The 2013/01/02 at 08:23
Valérie Demon, in Madrid
Determined to fight against the rate of unemployment of young people under 25 years old, already reaching doleful record levels (52 %), the Spanish government adopted, at the start of November, a bill for the development of work-study programmes based on the German model. Madrid has thus given the green light to a new Training and Apprenticeship contract, to be enforced from September 2013 onwards. Spanish regions will be in charge of negotiating with businesses. Under this scheme, work-study training will be available for three-year periods for those between 15 and 30 years old. Several options are on offer: either the regional administration or the business will pay for the training, or else it will be paid jointly by both. In the first year, a minimum of 25 % of the time is devoted to training. In the next two years, this proportion is 15 %. Apprentices will spend the rest of the time in-company. To boost the measure, the bill establishes a 100 % bonus on social security contributions for businesses with fewer than 250 employees. For those with more than 250 employees, the administration will take care of 85 % of social contributions. If at the end of three years the apprentice obtains a permanent job in the company, social security deductions will go up to 1,500 euros per male and up to 1,800 euros per female per year.
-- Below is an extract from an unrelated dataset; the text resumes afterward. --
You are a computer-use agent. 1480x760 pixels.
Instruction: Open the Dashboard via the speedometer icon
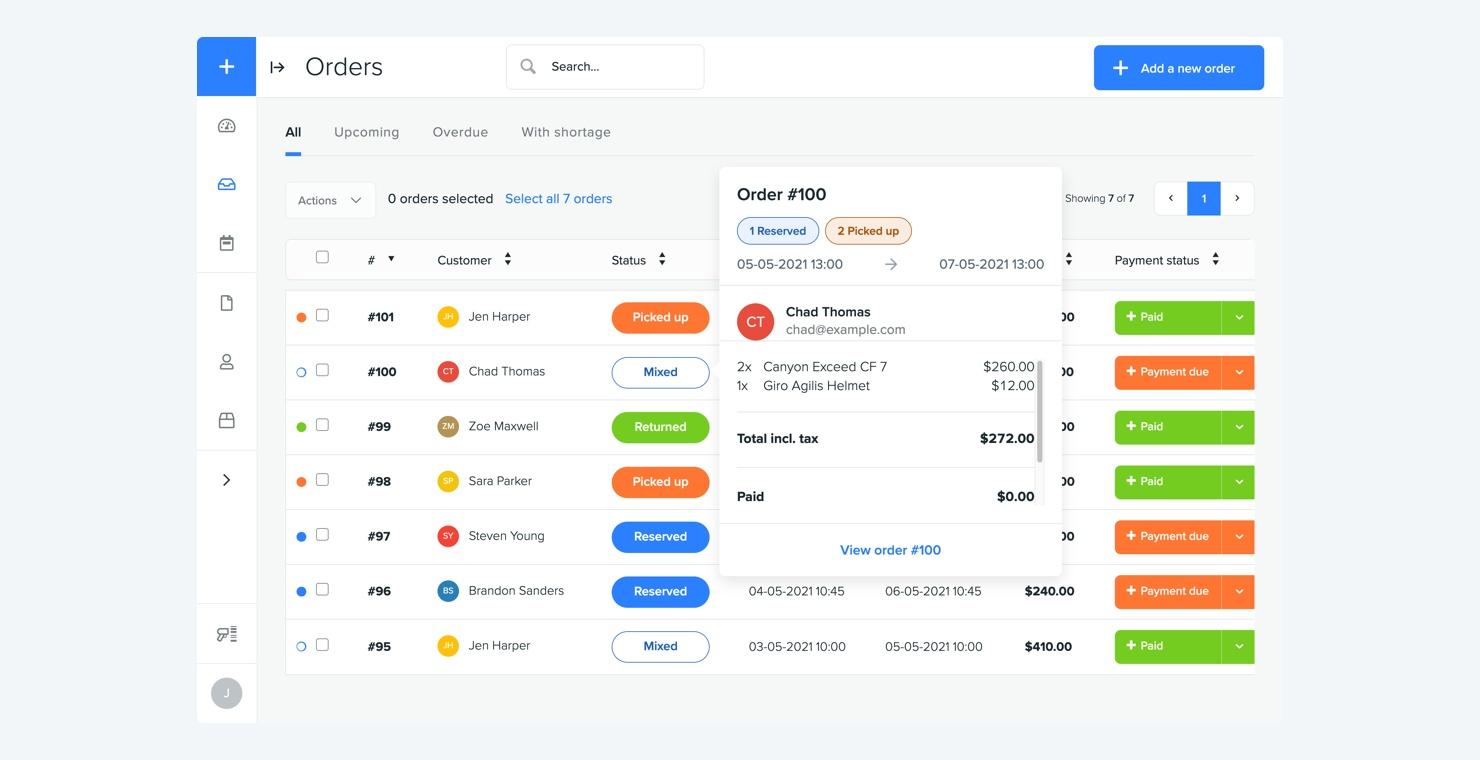[226, 125]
Chambers of Commerce are keen to play a role in this new reality. Indeed, prior to the adoption of the bill, they had already paved the way. At the start of September, the Upper Council of Spanish Chambers of Commerce and the German Association of CCIs (DIHK) signed a collaboration agreement to set up work-study training in Spain. According to the President of the Upper Council of Spanish CCIs, Manuel Teruel, it would be worthwhile for Chambers to play a role of coordination between businesses and the administration. The Chambers have already committed to training in-company tutors and obtaining financial support from the European Social Fund.
Already, several regions have embarked on pilot experiences. Take the Madrid region. “Everything started off with a demand from businesses and the Madrid region, to adjust training the necessities of companies. Professional training in Spain remains generalist for the moment. It needs to become specialised,” explains Carlos Prieto, Deputy Manager at the Madrid Chamber of Commerce. In 2010, the CCI of Madrid signed an agreement with the region and since then has organised visits to the CCI of Frankfurt. “To start off, we selected the air transport sector and seven businesses agreed to participate with 150 pupils from September 2011 onwards,” explains Carlos Prieto. The Madrid region offers a scholarship of 450 euros (gross) per month to every pupil for a two-year period. Every business takes charge of around 25 %. The region has since extended the pilot experience to other sectors, and collaborates with 85 businesses (large and SMEs) employing approximately 500 pupils over the 2012-2013 school year. One-third of the time is spent in the training centre, the rest in-company. “As a CCI, we look after the recruitment of businesses and we manage administrative tasks relating tosocial security and scholarship management. It is still too early to make an assessment but the procedure is underway,” continues Carlos Prieto.
The culture and industrial fabric of the two countries, Spain and Germany, nevertheless remain very different. “We are aware of it, the idea is not to copy the German model as it stands but to adapt it,” retorts the Deputy Manager of the Chamber of Commerce of Madrid. Germany has three times more medium-sized businesses than Spain, and 99.1 % of Spanish SMEs have fewer than 10 employees. “An SME can have a tutor and an apprentice, everything will depend on the company head’s profile. I don’t consider this to be a barrier. We are counting on a generational changing of the guard of bosses to promote work-study training,” continues Carlos Prieto.
In the province of Alava, in the Basque Country, the CCI is fully placing its bets on work-study training. But Pablo Almaraz, Training Manager at the CCI, warns: “We can’t do everything all alone. We are waiting for the next bill on CCIs to recognise our role in this process.” Big companies, according to Pablo Almaraz, are interested, but SMEs find themselves “overwhelmed by other preoccupations”, he adds. The Basque Country nonetheless stands out as a Spanish region to have already experimented with work-study training a few years ago, with a first year of training followed by two or three months of in-company experience. “The real leap to work-study training as it is known in Germany will not be as easy because companies must benefit from a certain infrastructure to welcome apprentices,” remarks Pablo Almaraz.